This is a system integration project to run a complex analysis with simple tools.
The energy crisis forced me to find a solution for the granular analysis of gas consumption in our family house. The solution extended my earlier analysis of insulation efficiency in order to understand the flow of our daily gas consumption and how it is impacted by the weather and our heating habits.
I combined my IoT temperature meter with the hourly log of gas usage. The key challenge was the digitization of the classic analog gas meter that the utility company is deploying these days in Hungary. While the available smart metering solutions are based on impulse counting and thus limited to specific models of gas meters, I tried to find a simple and general solution that is suitable for a one-time analysis. Regular smart distance metering was out of my scope.
The chart shows a single day of gas usage in our family house related to the external temperature and also to the temperature measured in the attick, above the insulation. The later is needed to display the heat loss. The gas usage shows morning and evening peaks one the hand because our hot water boiler is also gas powered and the hot water is circulated in the morning and evening and on the other hand the thermostats are set to higher temperature in the morning and evening hours. (The gas usage is displayed in cubic meter multiplied by 10 for sake of visibility.)

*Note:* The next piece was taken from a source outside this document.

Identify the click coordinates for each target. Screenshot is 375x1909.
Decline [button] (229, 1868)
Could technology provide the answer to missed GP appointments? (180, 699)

It took me a couple of experiments to find the most realable and most cost efficient solution. Here is my recipie:
- Smart phone: anything above Android 5. I used a Huawei P8 Lite with Android 7.
- Phone holder: Unico BR1103 ($7)
- Camera app: Open Camera by Mark Harman (opensource)
- SFTP upload app: Folder Sync by Tacit Dynamics (free version)
- Python environment: www.pythonanywhere.com (paid account, $5/month)
- OCR: the Google Cloud Vision AI API allows 1000 image recognitions/month free
The chart was produced by manual upload to Google Sheets and I did some data tweaking there. In the next phase of the project I will move this to Python data visualization.